Abstract

Reviewed by: Laszlo Sarkany, King’s University College, University of Western Ontario, lsarkan@uwo.ca
Presidential elections such as the recent contest between Hillary Clinton and Donald Trump are not the only reason why US domestic politics matter. US domestic politics matter significantly for US foreign policymaking as well. In 2016, Secretary of State John Kerry noted that one of the reasons why the US has not intervened militarily in Syria is because the US Senate would not give its consent. 1
Elise Labott and Ryan Browne, “John Kerry in leaked audio: ‘I lost the argument’ with ... ” cnnPolitics, 4 October 2016, http://www.cnn.com/2016/10/01/politics/kerry-audio-recording-syria/ (accessed 24 October 2016).
Yet, of course, just as foreign policymaking in the US and elsewhere is not deemed very important for electoral politics, the key processes and actors are largely disregarded, or are only extended superficial importance. The outcome of US foreign policy seems to matter the most. Markedly more attention is paid, for example, to the fact that the US has not intervened militarily in Syria, or that it has not ratified the Rome Statute of the International Criminal Court (ICC), than to what domestic political dynamics were at play in either case.
One key aspect of US foreign policymaking that puzzles scholars and observers alike is the American reluctance to join multilateral treaties. As of 2005, out of 550 treaties that were deemed relevant for the US, only 160 had been ratified (4). This 30 percent success rate is quite intriguing given the central role of the US in global affairs.
Johannes Thimm’s work is a valuable and timely addition to the discussions and debates over the following questions: “Why is the United States so reluctant to join global multilateral treaties? And, how does it determine which treaties to join?” (1) Given that the US joins so few international treaties, the key question Thimm explores is “not why the United States does not support more treaties, but rather how it manages to join any binding international treaties at all” (2). The author quite lucidly argues—while also testing power-based and cultural explanations—that the sources of US reluctance to join multilateral treaties are key domestic political actors and processes.

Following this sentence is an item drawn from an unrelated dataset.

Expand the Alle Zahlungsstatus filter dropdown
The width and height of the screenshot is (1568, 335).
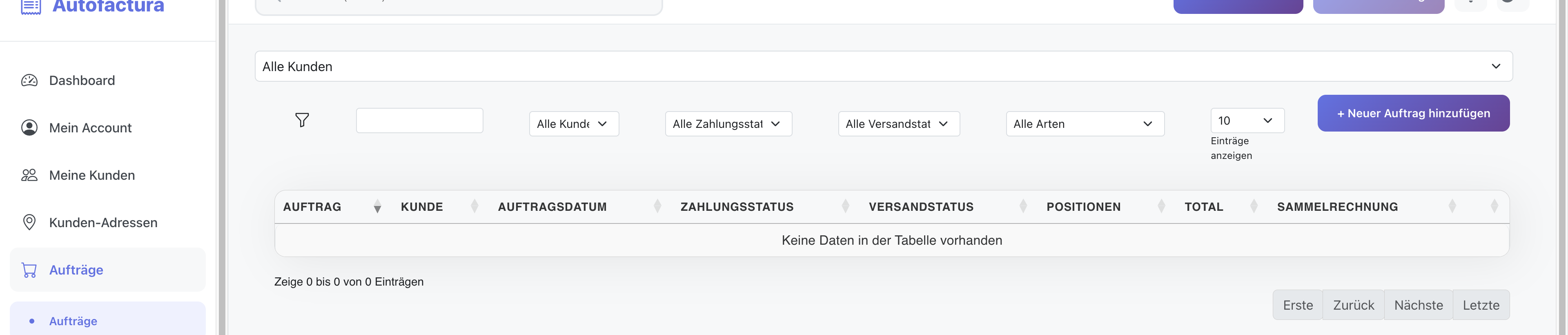tap(728, 124)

The work strikes a methodological balance between “single case studies and macro surveys” by developing the argument with the aid of four carefully chosen treaties (3). US foreign policymaking is tested in relation to the Convention on the Prohibition of the Development, Production and Stockpiling and Use of Chemical Weapons and on their Destruction (CWC), and Convention against Torture, and Other Cruel, Inhumane or Degrading Treatment or Punishment (CAT), which the US has ratified, and the Convention on the Prohibition of the Use, Stockpiling, Production and Transfer of Anti-Personnel Mines and on their Destruction (Landmines Treaty) and the Rome Statute of the International Criminal Court (ICC), which the US has not ratified (10). The discussion of the treaties is embedded in clear and concise discussions of the international and domestic dimensions of the involvement of the US in negotiating these treaties, and considering them for ratification. A further very valuable aspect of this work is that the author spends considerable “space and ink” explaining the US foreign policymaking processes in each of the cases, highlighting key and relevant institutions, and—given the main explanatory tools used in the work— “veto players” such as senators and presidents.
Overall, Thimm concludes that “it is much easier to block a treaty than to secure its ratification” (245). Joining multilateral treaties in the US seems to come down to veto players, which may include such domestic political actors as presidents, different departments within US government, civil society groups, and even “private interests.” Thimm notes, however, that “not all actors involved … have the same political weight,” and that coalition building among veto players is critical. Even “presidential leadership” may be trumped by a “determined opposition” (246).
It is difficult to find error in the work, save the use of double negatives in a sentence, or an error as a result of a missed key stroke on the key board—Trinidad recommended the establishment of an international criminal court in 1989 as opposed to in “1999,” as it appears in the text (57). What does leave the reader contemplating is whether an institutions-based argument may not also be appropriate. Given the complex nature of treaty ratification in the US, should the institutional complexities not also be factored into the explanatory calculus? Thimm notes that the US’s timid approach—if not often outright opposition—to multilateral treaties is “the result of America’s unique institutions. It is these institutions we should focus on” (249). The author observes that institutions do not change, and therefore, as is vogue with scientific inquiry, variables are more important than constants. However, ample evidence is put forth in this work to suggest that institutions do constrain, condition, enable, and empower social action. Therefore, more emphasis on the institutional environment—in addition to the actors-based explanation—should also be a part of the explanation. It would, for example, be quite interesting to discern the negotiating history of Article 2, section 2, clause 1 of the US Constitution, which sets the institutional parameters for treaty ratification.
In the final analysis, one is compelled to agree with Thimm. Familiarity with the US foreign policymaking process as well as the impact of domestic political actors in foreign policymaking is key to understanding why the US joins some treaties and why it does not join others. Awareness of the role that processes and actors play in US treaty acceptance most certainly aids US as well as foreign negotiators alike (248).